The living wage, overseen by the foundation of the same name, is set above the legal minimum at £11.05 an hour in London and £9.90 outside the capital. It is designed to reflect what is required to live a decent life in the UK.

The irony is that Sainsbury’s can claim to be doing largely the right things. After discussions with campaigners, it increased pay so all 170,000 employees were earning the living wage, at a cost of £100mn. Over five years, pay for Sainsbury’s employees has risen 25 per cent, and at Argos by 39 per cent. It has increased staff discounts.

Sainsbury’s may have been seen as a soft prospect. The aim was to sign up a supermarket, planting a flag in a sector that has large numbers of low-paid staff in the hope the rest would follow. Sainsbury’s median base salary was £19,588 according to its annual report.

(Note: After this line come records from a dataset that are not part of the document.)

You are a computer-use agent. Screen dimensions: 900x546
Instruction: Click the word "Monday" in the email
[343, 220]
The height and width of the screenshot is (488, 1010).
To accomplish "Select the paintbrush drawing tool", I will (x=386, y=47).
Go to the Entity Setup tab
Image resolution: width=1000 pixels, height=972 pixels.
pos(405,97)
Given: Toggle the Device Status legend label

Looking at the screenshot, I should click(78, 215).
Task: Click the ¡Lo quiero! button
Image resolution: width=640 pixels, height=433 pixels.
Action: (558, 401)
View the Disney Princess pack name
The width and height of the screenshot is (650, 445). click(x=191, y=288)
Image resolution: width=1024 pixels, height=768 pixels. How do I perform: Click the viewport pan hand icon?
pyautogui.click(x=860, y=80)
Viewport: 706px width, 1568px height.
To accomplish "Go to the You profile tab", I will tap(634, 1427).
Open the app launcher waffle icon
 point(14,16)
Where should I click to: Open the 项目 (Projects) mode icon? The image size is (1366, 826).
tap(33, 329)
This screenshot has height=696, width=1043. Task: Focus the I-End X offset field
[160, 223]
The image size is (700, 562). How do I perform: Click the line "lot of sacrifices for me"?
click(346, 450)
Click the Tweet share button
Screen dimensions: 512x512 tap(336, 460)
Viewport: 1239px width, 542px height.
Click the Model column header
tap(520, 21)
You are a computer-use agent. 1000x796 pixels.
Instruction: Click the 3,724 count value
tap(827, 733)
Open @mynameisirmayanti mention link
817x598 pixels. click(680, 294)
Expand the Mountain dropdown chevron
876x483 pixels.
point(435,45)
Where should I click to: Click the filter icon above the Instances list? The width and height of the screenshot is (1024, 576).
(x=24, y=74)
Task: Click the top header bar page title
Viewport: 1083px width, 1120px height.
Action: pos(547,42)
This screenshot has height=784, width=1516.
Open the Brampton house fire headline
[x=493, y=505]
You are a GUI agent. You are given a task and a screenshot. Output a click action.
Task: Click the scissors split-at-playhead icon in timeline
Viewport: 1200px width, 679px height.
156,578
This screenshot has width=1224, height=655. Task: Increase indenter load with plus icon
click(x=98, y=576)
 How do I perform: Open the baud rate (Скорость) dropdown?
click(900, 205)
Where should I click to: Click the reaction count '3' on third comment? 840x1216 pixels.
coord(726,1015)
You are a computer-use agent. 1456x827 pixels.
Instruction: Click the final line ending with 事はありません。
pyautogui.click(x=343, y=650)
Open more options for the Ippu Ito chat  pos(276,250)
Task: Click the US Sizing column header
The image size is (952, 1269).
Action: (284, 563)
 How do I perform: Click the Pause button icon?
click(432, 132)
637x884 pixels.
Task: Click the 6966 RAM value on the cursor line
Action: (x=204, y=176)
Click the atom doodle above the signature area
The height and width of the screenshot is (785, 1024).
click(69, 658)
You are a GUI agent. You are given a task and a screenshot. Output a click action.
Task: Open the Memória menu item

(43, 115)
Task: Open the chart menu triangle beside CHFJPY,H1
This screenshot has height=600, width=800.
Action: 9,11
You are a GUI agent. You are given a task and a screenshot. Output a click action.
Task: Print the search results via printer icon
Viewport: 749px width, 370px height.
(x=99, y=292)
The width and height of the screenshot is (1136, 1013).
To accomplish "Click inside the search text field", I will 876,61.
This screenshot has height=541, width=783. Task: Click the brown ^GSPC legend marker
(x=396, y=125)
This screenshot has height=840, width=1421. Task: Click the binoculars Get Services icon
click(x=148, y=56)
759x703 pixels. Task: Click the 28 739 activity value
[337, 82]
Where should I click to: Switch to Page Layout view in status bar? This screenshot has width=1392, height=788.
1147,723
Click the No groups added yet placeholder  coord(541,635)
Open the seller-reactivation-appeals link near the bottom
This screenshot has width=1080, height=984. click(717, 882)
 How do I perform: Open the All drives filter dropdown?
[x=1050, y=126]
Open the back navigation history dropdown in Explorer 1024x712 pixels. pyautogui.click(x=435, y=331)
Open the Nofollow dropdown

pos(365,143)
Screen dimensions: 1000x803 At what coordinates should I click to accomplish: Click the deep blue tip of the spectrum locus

But the company has argued that it would be irresponsible to hand over control of its £4bn wage bill to an unaccountable third-party. It is a business with 3 per cent margins, in a cut-throat industry. Sainsbury’s could be left at a disadvantage, particularly against privately owned rivals, were it to commit to following accredited wage levels in future.

This is fair — up to a point. Sainsbury’s has effectively conceded that there is merit in the framework and that the legal minimum is insufficient. It would face a backlash were it to fall below the living wage levels, accredited or otherwise.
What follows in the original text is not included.